Petersfield illustrator is drawing up plan for mothers and babies in Africa

By Post in Other News

AN ILLUSTRATOR is helping to launch a fundraising campaign to help babies in Sierra Leone.

Chloe Robertson, from Petersfield, is trying to help the country battle its problems with maternal mortality, which is the highest in the world.

Chloe will be teaming up with famous illustrator, political cartoonist and author Chris Riddell, alongside hundreds of school children throughout the UK to draw and write stories to help illustrate the challenges and solutions to saving the lives of mothers and babies in Sierra Leone.

The country has a maternal death rate which is three times higher than the average sub-Saharan African country, with one in 17 women still at risk of dying during pregnancy or childbirth.

The outbreak of Ebola has made the situation even worse as the number of women giving birth in health care facilities, where they receive skilled care, has fallen. Chloe said: “I was touched hearing the reality of the Drawing Breath campaign.

“The wellbeing and safety of babies and children is the single most important thing I can think of. Giving birth should be an amazing time in your life but for so many mothers, it’s life threatening.

“Yet simple things such as a blood pressure cuff and a solar light would save the lives of hundreds of mothers.” A recent report by the Ministry of Health and Sanitation in Sierra Leone indicated the loss of life could be even higher, with maternal death rates being under-reported by as much as 76 per cent.

____

### PROMPT
Answer these questions from the article on the Sierra Leone fundraising campaign.
(a) Which illustrator, political cartoonist and author will Chloe Robertson be teaming up with?
(b) How does Sierra Leone's maternal death rate compare with that of the average sub-Saharan African country?
(c) According to the recent report by the Ministry of Health and Sanitation, by how much may maternal death rates be under-reported?

### INFORMATION PROVIDED
____

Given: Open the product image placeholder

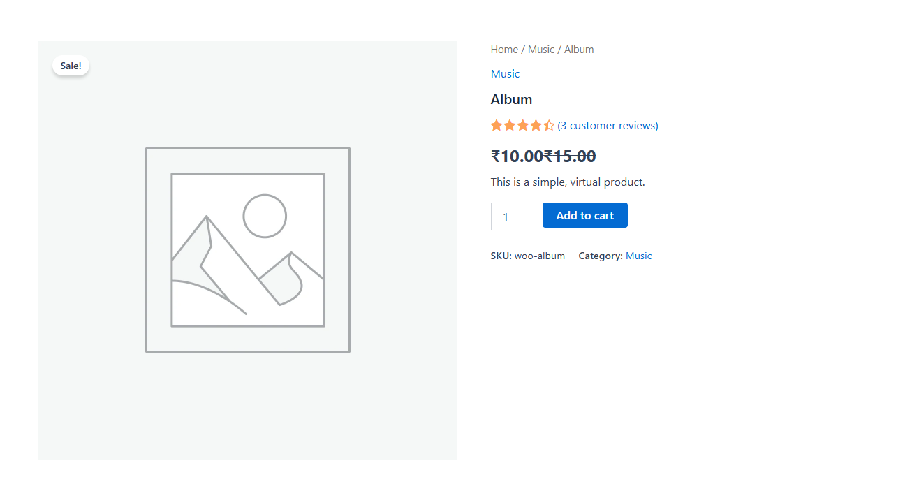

____

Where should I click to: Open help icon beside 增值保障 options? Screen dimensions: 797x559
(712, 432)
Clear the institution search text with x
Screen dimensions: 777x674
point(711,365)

____

### SOLUTION TO THIS PROBLEM
(a) Chris Riddell.
(b) It is three times higher.
(c) By as much as 76 per cent.